In addition to the Purchase Price,
Purchaser will reimburse Seller for the amount of the Cash
Tills. Because the Closing is effective before the start of business
on the Closing Date, all expenses incurred on the Closing Date (including costs
of labor) will be for the account of Purchaser, and all income on the Closing
Date will be for the benefit of Purchaser. The Purchase Price
includes Supplies for operation of the Businesses and as a condition of Closing,
there shall be a sufficient amount of Supplies at the Premises to conduct
business on the Closing Date.
7. Labor
Matters. Seller is not
aware of any general unrest among its employees or collective dissatisfaction
with employment or any individual employee claim against Seller or the
employer.

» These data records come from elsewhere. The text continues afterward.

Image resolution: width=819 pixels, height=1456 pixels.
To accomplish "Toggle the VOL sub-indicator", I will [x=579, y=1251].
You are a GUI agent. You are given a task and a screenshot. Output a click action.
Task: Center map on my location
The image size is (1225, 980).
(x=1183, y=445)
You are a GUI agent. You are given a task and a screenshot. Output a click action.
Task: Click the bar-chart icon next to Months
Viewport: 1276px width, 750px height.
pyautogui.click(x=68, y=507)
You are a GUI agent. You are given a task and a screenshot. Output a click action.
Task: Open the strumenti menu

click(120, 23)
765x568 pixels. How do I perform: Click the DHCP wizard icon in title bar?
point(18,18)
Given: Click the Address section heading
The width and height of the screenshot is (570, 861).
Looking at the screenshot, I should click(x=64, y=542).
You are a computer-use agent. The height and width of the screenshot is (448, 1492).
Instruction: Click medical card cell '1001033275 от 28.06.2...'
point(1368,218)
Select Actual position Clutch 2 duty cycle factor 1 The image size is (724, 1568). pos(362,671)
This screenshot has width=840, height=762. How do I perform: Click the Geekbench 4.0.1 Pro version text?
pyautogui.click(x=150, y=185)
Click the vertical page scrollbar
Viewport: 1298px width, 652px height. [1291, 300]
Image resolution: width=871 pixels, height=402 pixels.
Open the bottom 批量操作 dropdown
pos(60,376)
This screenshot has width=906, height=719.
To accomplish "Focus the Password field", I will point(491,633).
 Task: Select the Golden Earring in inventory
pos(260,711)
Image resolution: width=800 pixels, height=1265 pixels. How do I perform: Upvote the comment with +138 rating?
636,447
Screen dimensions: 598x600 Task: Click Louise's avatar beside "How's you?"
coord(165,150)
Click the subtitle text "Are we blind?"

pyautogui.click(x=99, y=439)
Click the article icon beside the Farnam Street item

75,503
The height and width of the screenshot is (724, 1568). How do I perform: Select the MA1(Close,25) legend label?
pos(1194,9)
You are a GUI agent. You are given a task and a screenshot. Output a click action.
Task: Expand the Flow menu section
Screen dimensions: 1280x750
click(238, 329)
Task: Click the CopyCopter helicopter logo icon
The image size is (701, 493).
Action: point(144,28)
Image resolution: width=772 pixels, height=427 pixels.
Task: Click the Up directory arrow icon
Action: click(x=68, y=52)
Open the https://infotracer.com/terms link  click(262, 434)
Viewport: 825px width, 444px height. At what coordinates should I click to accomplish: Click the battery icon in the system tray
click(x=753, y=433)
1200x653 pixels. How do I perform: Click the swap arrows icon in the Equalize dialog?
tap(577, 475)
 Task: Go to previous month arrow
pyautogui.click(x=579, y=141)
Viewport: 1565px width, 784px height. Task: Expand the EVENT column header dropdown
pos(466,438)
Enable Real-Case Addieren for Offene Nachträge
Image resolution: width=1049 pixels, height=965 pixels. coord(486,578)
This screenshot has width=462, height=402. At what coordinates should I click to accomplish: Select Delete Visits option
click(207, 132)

Seller is not a party to any collective bargaining
agreement that could have an effect on the employees at the
Restaurants. To the best of Seller’s Knowledge, there are no union
organizing efforts underway or any unfair labor practice claims pending or (to
the best of knowledge of Seller) threatened, nor any existing labor strikes,
slowdowns, disputes, grievances, or disturbances.
7.1 Employee
List. Attached as Schedule 7.1 is a list of all
employees (part-time and full-time) of Seller who, as of the date of this
Agreement, work at the Restaurants, together with the rate of compensation
payable to each and their respective hire dates. Schedule
7.1 also shows the amount of fringe benefits, paid vacation, or other
such benefits due to each of those employees from Seller. Seller has
made no promise or commitment, whether orally or in writing, to increase any
employee’s compensation or grant any bonus to any employee.
7.2 Termination and
Hiring. Effective at the close of business the evening before
the Closing Date, Seller will terminate all of its employees that work at the
Restaurants, and will pay all those employees all accrued wages and salaries
(including vacation pay), fringe benefits, or other benefits due to those
employees in immediately available funds. Purchaser may (but is not
required) to hire any or all of those employees, at the rates of pay, benefits,
and other conditions of employment chosen by Purchaser.
7.4 Employee
Communications. From and after the date hereof, Seller will
not communicate to the employees of the Restaurants the fact of the sale of the
Restaurants to Purchaser except in coordination with
Purchaser. Approximately two (2) days before the scheduled Closing
Date, representatives of Seller and of Purchaser will jointly meet with the
employees at the Restaurants to explain the transition, including the terms of
employment offered by Purchaser. Seller will cooperate with Purchaser
to endeavor to have a smooth transition of any of Seller’s employees that
Purchaser desires to employ. Seller makes no representation or
warranty regarding the availability of any of its employees.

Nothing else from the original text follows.